We don’t talk a lot about life after death in my world.  We don’t because lots of people don’t believe in it, because lots of people believe what comes after death is some sort of one-to-one punishment for the acts in this life.  We don’t because believers believe in strict interpretations of their god and they don’t like questions.  We don’t because we don’t want to know the answer if the answer isn’t our answer.

When my mom was dying we took turns sleeping in her room, the family room, and being on-call to administer meds and tend to her needs.  I would close my eyes and picture Ravello.  High above the Italian seas, a mountain town perched on the side of the Amalfi Coast Road, the hotel was up from the town.  And in town, as you descended, there was a cafe that had a checkered front patio, and stone tables with metal chairs.  Umbrellas were distributed unevenly and honestly everyone wanted to sunshine.

I would see it, eyes shut, ears still trying to hear any sound from the hospital bed, and then I’d see my mom.  She’s wearing the white fisherman’s sweater and a pair of mom-jeans, walking shoes.  She’s drinking coffee.  An old Italian man smiles at her and she gives her kind but slightly tight smile back.  The real smile is for family only.

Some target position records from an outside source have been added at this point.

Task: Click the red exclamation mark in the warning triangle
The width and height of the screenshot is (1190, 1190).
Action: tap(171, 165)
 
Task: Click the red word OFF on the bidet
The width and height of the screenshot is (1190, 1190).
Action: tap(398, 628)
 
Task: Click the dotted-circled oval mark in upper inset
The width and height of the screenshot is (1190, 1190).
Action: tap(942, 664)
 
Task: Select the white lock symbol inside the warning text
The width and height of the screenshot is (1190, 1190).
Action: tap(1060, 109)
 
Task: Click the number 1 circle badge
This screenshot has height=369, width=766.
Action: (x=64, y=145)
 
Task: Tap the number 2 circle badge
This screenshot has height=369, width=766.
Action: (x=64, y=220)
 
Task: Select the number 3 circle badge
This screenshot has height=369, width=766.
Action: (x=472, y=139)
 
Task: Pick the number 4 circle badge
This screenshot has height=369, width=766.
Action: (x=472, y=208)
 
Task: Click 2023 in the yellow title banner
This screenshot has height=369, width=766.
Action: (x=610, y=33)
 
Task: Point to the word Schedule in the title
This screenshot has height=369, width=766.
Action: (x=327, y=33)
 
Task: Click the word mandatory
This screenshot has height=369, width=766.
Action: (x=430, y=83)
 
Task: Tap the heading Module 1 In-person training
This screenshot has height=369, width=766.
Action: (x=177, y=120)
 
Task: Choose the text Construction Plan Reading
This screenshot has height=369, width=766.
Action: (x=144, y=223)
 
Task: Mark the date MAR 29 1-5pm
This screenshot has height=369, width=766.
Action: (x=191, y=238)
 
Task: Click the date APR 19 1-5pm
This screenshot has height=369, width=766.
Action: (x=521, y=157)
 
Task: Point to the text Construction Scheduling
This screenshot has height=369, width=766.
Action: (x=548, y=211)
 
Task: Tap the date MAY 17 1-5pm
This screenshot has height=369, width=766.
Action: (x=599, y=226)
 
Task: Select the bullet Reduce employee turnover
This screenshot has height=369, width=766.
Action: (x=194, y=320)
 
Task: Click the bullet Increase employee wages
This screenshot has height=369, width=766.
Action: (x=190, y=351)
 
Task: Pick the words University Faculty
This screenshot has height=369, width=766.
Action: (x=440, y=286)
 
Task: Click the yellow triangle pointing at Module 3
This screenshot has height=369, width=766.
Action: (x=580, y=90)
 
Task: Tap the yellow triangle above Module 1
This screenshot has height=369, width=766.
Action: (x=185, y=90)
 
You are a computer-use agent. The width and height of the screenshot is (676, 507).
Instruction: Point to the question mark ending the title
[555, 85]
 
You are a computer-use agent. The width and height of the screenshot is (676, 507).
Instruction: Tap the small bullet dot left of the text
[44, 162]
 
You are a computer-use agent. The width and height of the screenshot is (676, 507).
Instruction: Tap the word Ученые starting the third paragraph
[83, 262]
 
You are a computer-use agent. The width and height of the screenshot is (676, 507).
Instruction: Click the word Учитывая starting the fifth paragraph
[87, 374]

So I see her.  And I try to keep seeing her.  I try to project this into her mind.  ‘You’re in Ravello’ I say over and over again.  Now I don’t know if I actually believe in anything psychic but since it has never been proven I am cautiously optimistic.  Hopefully our brains are that powerful.  And I hope my mom could see what I was willing her to see.  Peace.  Sunshine.  And the most beautiful place we knew.

A dog is a completely different situation, and far easier.  A dog trusts you and accepts love and has no idea what is going to happen.  She knows that she can’t walk very far anymore and she knows the bumps on her are bad, but she can’t understand ‘tumor.’  She knows she trusts us and she knows we have steak for her for dinner every night.  It is simple, a binary relationship.  I can project anything into her sweet, mushy brained head, addled with age and who knows what else.

But it reminds me of how much we want to know and be able to help the dying.  We want them to be able to see something great as their body winds down.  We want it so much we think of it for them, and then we push it into their heads as if we had escaped from Witch Mountain.  I have no idea what my mom wanted to see, and what I was trying to do is tell her to go somewhere better.  Go anywhere you want.  I may not believe in religion but I’ve seen the absence of a person when they die and their body is still there and I’m cautiously optimistic that what was there has left and that some of it, in organic or inorganic form will end up in Ravello.  And Nepenthe.  And a garden in Shaker Heights, and a million other places I never knew about.  First kisses and first books and first words…

There is no advice today.  Nothing intelligent to be said.  Just that Everybody Dies and I thank you for not being an asshole.